- [THINGS TO DO]
A: In the ICCVAM passage, list each action that the quoted mandate names for animal tests.
B: Write the next part of the ICCVAM passage, beginning after its final sentence.

- [EXCERPT TO READ]
*** Begin section ***

The ICCVAM Authorization Act of 2000 created ICCVAM to "establish, wherever feasible, guidelines, recommendations, and regulations that promote the regulatory acceptance of new or revised scientifically valid safety testing methods that protect human and animal health and the environment while reducing, refining, and replacing animal tests and ensuring human safety and product effectiveness". This Act addressed directives in the NIH Revitalization Act of 1993 requiring that the National Institute of Environmental Health Sciences (NIEHS) establish criteria for the validation and regulatory acceptance of alternative test methods. ICCVAM is a permanent interagency committee under NIEHS and receives administrative and scientific support from the National Toxicology Program Interagency Center for the Evaluation of Alternative Toxicological Methods (NICEATM).

*** End section ***

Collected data
*** Begin section ***

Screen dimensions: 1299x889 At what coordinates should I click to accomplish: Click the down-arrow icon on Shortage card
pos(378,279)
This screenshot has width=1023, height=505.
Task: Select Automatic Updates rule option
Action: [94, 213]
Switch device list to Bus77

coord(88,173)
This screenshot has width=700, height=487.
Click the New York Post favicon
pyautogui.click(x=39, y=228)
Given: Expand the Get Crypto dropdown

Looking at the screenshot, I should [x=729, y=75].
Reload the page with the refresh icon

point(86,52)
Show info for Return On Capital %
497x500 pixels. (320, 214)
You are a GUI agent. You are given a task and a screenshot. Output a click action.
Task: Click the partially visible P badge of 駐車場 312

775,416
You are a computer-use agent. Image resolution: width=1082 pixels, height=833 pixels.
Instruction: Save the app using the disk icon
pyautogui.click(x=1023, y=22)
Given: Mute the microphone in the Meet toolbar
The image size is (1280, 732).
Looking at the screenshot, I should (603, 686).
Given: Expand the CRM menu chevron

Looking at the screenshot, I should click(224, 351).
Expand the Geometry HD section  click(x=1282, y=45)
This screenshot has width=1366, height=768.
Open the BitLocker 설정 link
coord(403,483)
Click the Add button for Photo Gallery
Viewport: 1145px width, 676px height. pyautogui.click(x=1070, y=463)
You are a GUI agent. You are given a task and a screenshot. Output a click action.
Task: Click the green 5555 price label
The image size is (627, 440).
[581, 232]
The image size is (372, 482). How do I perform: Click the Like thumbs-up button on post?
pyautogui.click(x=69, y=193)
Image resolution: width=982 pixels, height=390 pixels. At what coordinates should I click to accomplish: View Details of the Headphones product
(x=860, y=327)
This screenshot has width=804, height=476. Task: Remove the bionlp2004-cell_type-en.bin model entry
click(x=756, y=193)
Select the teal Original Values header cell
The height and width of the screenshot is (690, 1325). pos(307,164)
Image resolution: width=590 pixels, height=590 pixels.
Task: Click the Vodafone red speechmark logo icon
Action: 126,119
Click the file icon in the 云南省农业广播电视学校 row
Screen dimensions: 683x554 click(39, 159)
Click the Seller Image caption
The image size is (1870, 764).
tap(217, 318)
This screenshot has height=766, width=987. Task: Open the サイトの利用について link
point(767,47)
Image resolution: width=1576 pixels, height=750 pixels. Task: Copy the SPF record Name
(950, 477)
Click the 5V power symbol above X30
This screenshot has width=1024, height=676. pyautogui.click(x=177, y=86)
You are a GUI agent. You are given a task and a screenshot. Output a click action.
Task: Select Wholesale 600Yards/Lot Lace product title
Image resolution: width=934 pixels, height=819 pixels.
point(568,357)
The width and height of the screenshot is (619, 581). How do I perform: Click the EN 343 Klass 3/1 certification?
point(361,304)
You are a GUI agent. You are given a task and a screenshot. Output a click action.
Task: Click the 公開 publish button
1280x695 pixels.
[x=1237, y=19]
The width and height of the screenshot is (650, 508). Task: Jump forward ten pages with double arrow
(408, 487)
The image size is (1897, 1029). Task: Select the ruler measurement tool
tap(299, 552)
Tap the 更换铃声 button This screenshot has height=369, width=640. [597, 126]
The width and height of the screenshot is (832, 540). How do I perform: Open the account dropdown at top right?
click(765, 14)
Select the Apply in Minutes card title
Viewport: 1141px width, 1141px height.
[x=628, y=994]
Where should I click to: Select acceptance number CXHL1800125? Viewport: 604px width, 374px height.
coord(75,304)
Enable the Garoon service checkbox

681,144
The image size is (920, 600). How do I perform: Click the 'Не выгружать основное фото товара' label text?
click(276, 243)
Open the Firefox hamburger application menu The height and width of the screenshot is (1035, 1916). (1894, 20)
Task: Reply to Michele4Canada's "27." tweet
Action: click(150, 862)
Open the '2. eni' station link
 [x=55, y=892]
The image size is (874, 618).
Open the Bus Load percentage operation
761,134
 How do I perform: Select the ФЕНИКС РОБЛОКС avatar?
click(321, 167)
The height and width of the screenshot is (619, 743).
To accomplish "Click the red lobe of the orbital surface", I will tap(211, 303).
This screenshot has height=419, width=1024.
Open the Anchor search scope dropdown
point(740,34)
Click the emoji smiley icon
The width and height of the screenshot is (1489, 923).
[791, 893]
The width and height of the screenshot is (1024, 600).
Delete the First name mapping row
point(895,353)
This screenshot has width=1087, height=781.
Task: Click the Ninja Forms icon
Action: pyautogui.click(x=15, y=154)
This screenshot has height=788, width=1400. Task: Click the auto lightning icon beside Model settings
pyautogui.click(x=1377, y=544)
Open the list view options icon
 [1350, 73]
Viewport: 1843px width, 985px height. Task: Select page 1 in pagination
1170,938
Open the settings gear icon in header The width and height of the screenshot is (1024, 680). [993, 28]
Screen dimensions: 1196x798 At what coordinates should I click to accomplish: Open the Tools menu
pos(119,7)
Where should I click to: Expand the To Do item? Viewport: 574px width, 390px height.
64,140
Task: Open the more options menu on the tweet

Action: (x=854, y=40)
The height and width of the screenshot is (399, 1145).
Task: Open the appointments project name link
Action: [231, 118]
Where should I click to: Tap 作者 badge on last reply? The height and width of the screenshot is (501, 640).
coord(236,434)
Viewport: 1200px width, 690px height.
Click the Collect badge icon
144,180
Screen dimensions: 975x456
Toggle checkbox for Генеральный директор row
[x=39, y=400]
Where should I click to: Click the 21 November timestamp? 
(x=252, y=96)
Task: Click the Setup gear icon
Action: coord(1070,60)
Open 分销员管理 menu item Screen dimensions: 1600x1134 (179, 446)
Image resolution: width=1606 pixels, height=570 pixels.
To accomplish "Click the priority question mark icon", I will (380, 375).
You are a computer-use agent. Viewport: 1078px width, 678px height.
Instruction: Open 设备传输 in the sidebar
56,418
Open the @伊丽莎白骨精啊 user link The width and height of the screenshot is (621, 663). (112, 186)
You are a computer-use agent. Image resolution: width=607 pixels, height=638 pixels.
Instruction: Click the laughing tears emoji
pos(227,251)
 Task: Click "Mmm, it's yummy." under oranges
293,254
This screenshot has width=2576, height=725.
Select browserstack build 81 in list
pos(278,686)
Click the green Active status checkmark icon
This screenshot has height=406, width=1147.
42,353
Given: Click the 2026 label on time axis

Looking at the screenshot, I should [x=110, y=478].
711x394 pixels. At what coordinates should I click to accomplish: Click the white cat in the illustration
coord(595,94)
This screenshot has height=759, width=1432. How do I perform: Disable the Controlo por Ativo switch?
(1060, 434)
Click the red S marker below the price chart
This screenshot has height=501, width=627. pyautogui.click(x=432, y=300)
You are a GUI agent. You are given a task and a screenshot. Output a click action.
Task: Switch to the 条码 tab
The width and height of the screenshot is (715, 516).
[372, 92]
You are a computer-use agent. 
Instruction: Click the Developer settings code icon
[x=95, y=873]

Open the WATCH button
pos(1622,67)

*** End section ***

- [OUTPUTS FOR THE TASKS]
A: Reducing, refining, and replacing.

B:
== ICCVAM Agencies ==
- National Institute of Environmental Health Sciences
- Agency for Toxic Substances and Disease Registry
- Consumer Product Safety Commission
- Environmental Protection Agency
- National Library of Medicine
- Food and Drug Administration
- National Institutes of Health
- National Cancer Institute
- National Institute for Occupational Safety and Health
- Occupational Safety and Health Administration
- Department of Agriculture
- Department of Defense
- Department of Energy
- Department of the Interior
- Department of Transportation

== ICCVAM Activities and Accomplishments ==
ICCVAM has evaluated and developed recommendations to U.S. federal agencies on alternative tests for substances that can cause skin and eye injuries or allergic contact dermatitis, as well as non-animal tests to identify potential pyrogens and endocrine disruptors. ICCVAM has also convened workshops to facilitate acceptance and use of alternatives for vaccine testing and to assess the usefulness of aquatic models and adverse outcome pathways for high-throughput non-animal testing approaches.

ICCVAM facilitates international collaboration on the development of alternative test methods through its membership in the International Cooperation on Alternative Test Methods and ICCVAM agency participation in the Test Guidelines Programme of the Organisation for Economic Co-operation and Development.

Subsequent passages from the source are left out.